Gordon McMillan gmcm at hypernet.com
Thu Dec 30 22:13:49 EST 1999


Dave Abrahams wrote:

> In article <1265560092-4227862 at hypernet.com> , "Gordon McMillan"
> <gmcm at hypernet.com> wrote:
> 
> > Dave Abrahams wrote:
> >>
> >> I've recently been crawling through the source code (trying to
> >> understand what all those fields in PyTypeObject really do),
> >> and stumbled across an explanation for what I had read about
> >> being able to subclass a type extension in Python: there's
> >> special code to make this possible!
> >
> > Not really.

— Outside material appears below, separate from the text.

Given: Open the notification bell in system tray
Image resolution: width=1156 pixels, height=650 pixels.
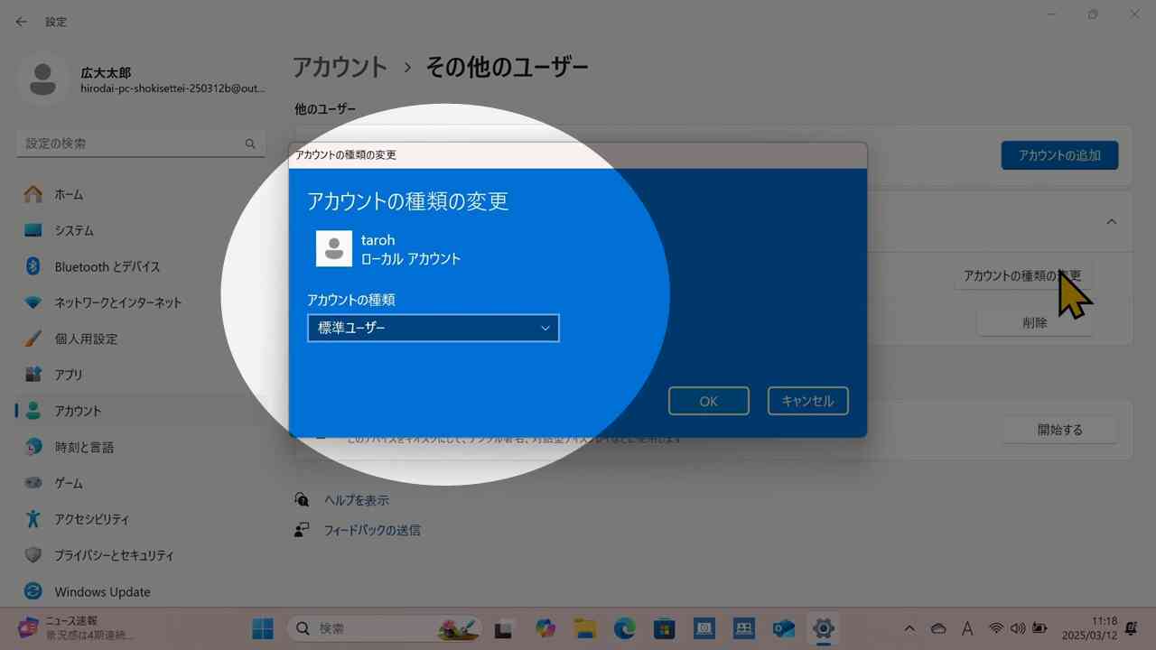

That special code allows you to take over the
> > building of a new instance from Python. Subclassing a type
> > takes a whole lot of C code.
> 
> Yes, really.
> Even with a whole lot of 'C' code, you couldn't subclass a type
> extension without that bit of special code. That bit of special
> code is what makes it possible.

Misunderstanding. I thought you meant "in Python". There 
was an earlier hook that allowed you to do this stuff in C. The 
current hook works for both, of course, but AFAIK, only 2 
people have used the hook in C, and only one implementation 
works with Python 1.5. It's most popular use is for 
"acquisition", which is not only possible in pure Python, it's 
possible to do it with proxies instead of metaclasses.

> > IOW, this was an easy way to test
> > out an experimental feature, not an axiom of the object model.
> 
> Yes; I was intending to explore it experimentally before I
> started writing C++ code.

I meant the hook was (and is) experimental. Python 2 is likely 
to have a completely different object model in which types and 
classes are merged, and metaclasses have play a part in the 
object model. To date, the only known use for this stuff is to 
do hidden getattr and setattr tricks.